In the entries below, which lines run from the one containing "Image resolution: width=1530, height=2408." to the one containing "AWS SDK for Python (342, 1809)"? Copy exactly those lines, ends included, and no others.

## Task data:
☆ ☆ ☆ ☆ ☆

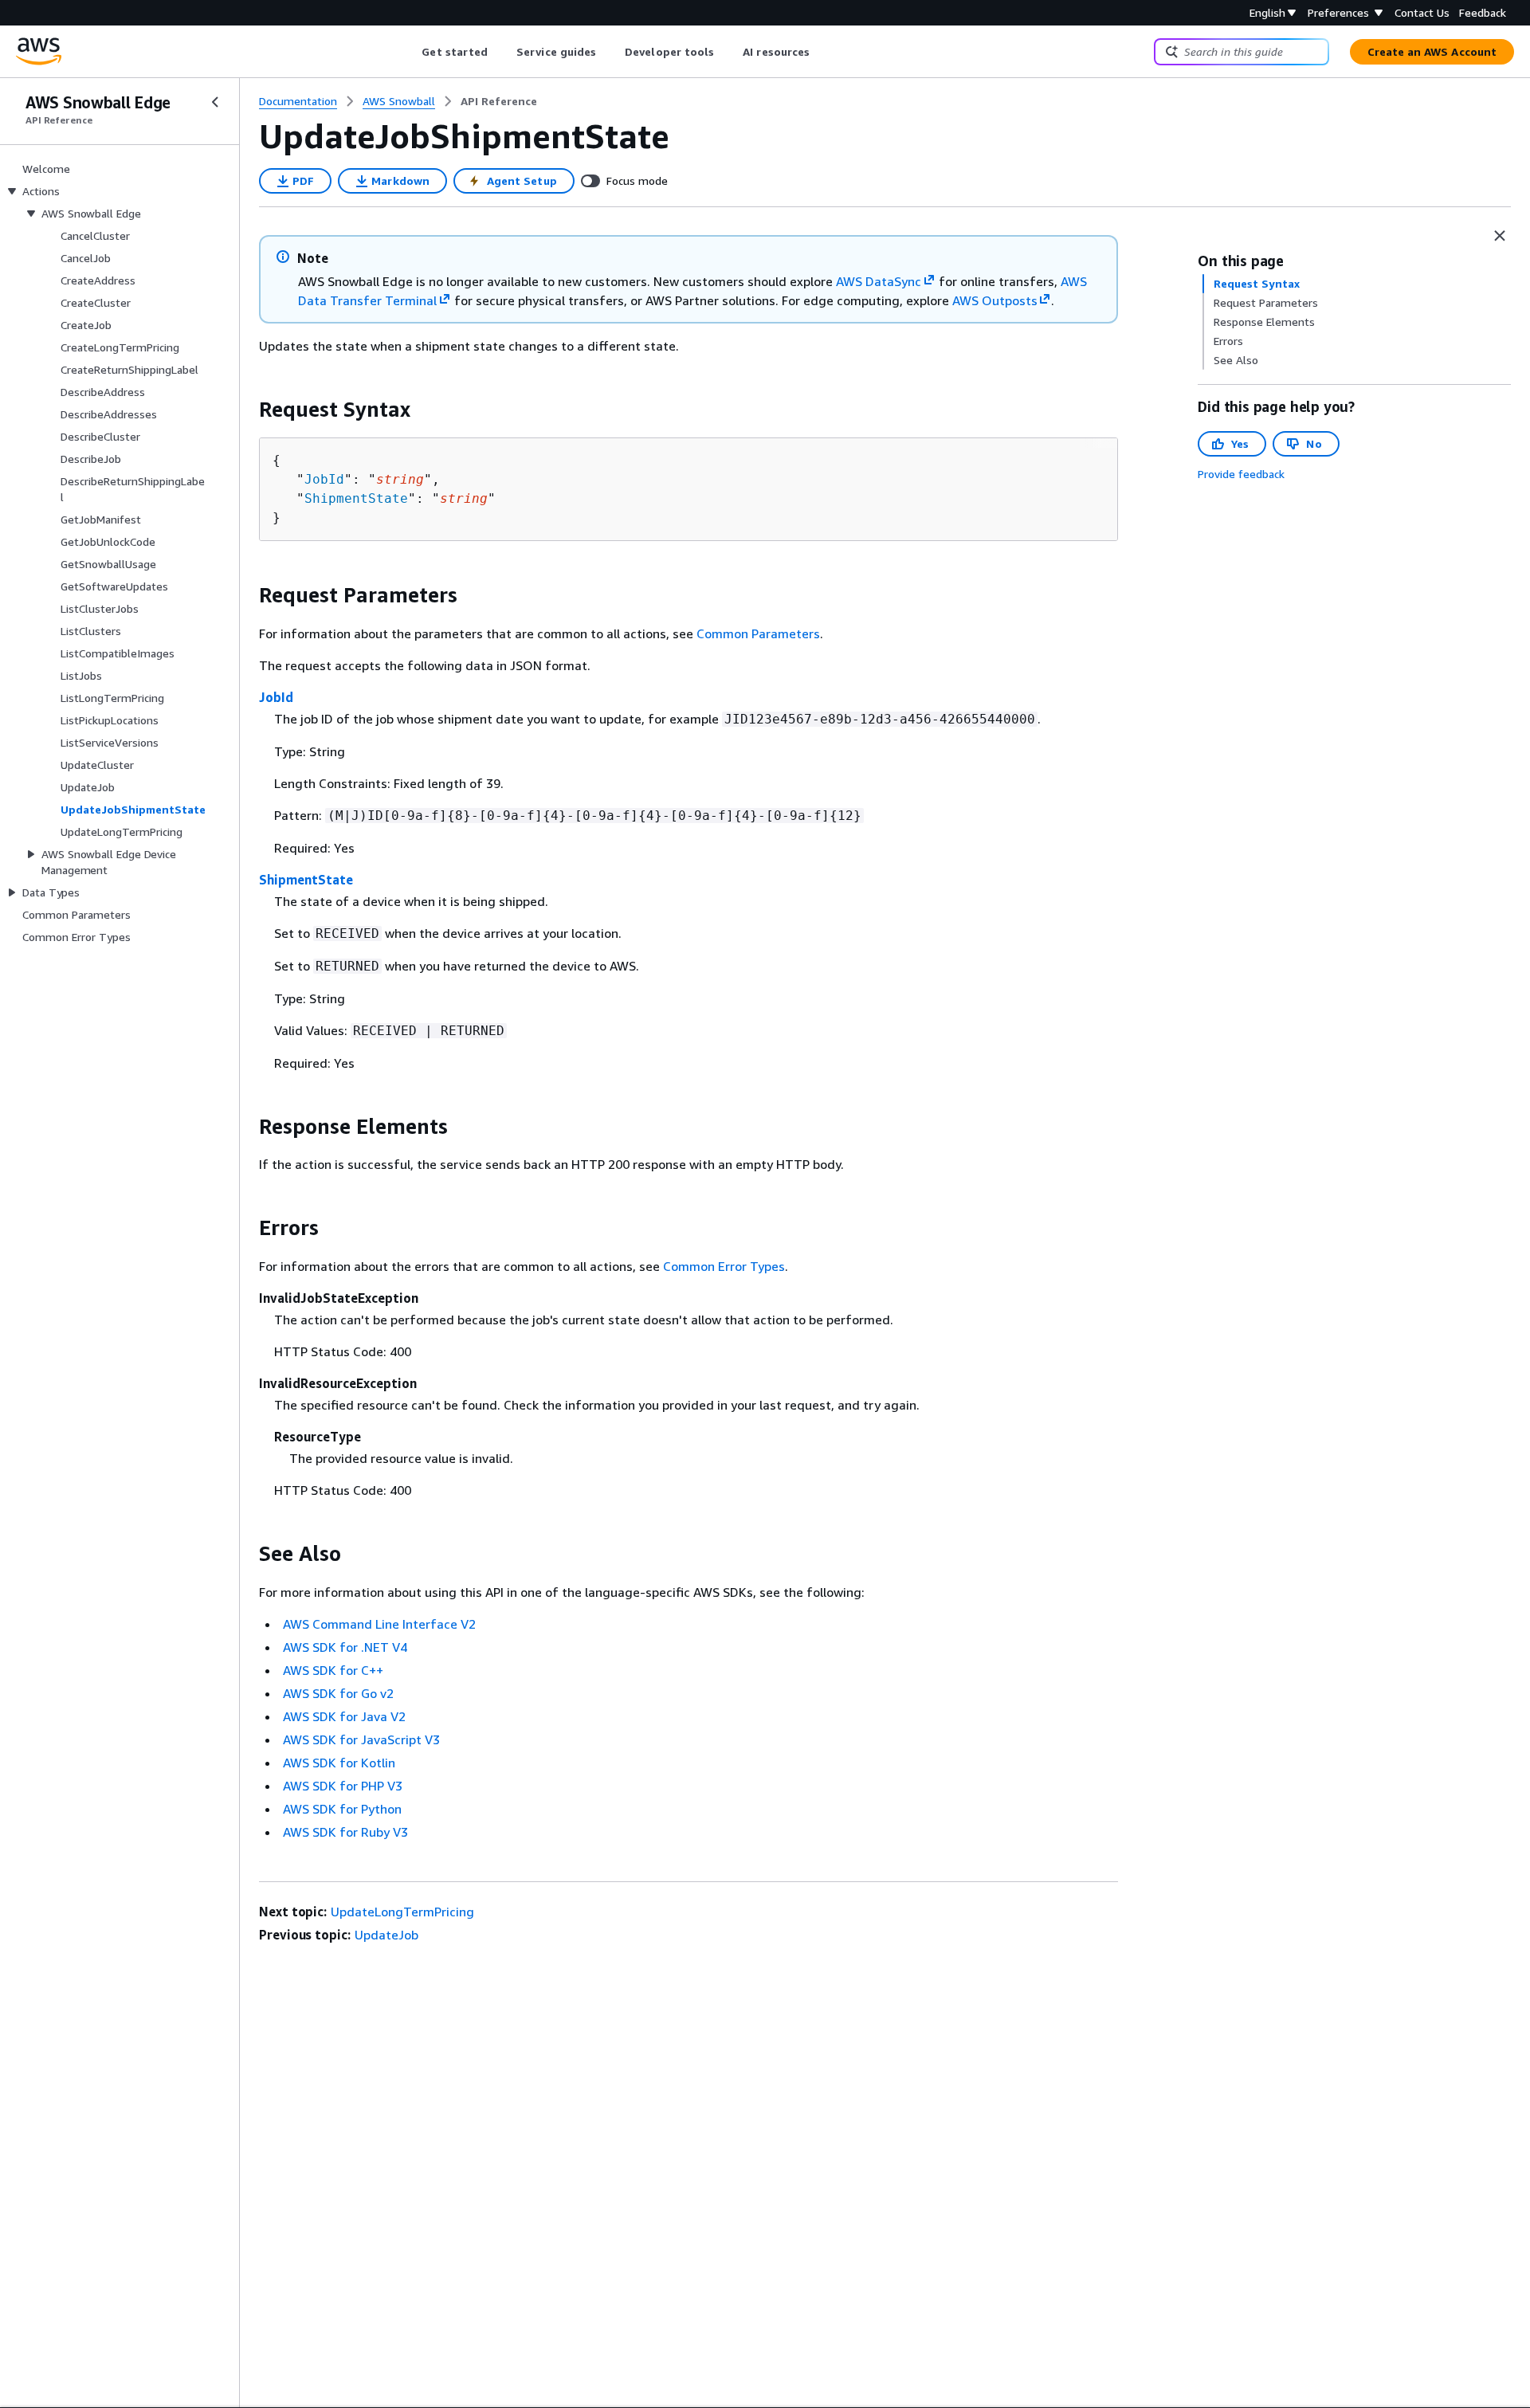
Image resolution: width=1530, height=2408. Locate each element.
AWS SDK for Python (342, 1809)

☆ ☆ ☆ ☆ ☆

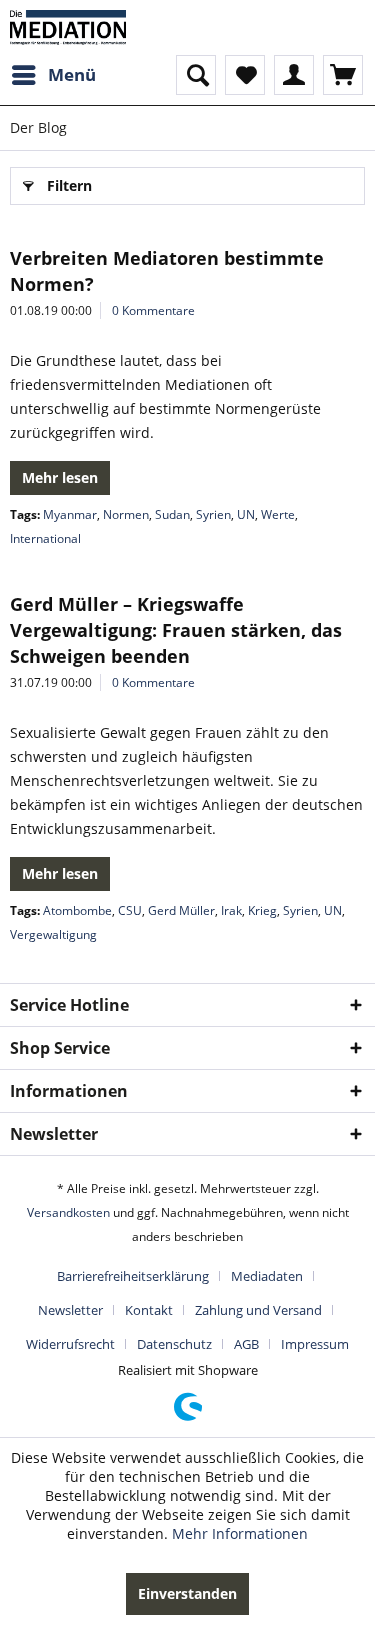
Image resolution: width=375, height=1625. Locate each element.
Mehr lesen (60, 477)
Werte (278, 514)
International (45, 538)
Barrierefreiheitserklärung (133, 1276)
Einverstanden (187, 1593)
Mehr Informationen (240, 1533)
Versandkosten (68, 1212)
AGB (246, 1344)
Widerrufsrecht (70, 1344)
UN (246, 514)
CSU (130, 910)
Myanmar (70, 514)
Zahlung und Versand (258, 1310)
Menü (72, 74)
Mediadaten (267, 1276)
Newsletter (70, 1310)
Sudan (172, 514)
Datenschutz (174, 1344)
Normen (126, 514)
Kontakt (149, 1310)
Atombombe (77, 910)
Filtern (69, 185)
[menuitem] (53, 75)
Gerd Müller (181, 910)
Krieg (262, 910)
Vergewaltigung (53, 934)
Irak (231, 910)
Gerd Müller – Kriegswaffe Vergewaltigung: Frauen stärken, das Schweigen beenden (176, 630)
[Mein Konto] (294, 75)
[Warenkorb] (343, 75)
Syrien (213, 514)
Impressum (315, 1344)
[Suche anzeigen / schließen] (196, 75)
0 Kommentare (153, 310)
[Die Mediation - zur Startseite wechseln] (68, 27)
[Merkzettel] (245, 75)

☆ ☆ ☆ ☆ ☆

## Solution to this exercise:
Image resolution: width=1530, height=2408. Locate each element.
AWS SDK for Python (342, 1809)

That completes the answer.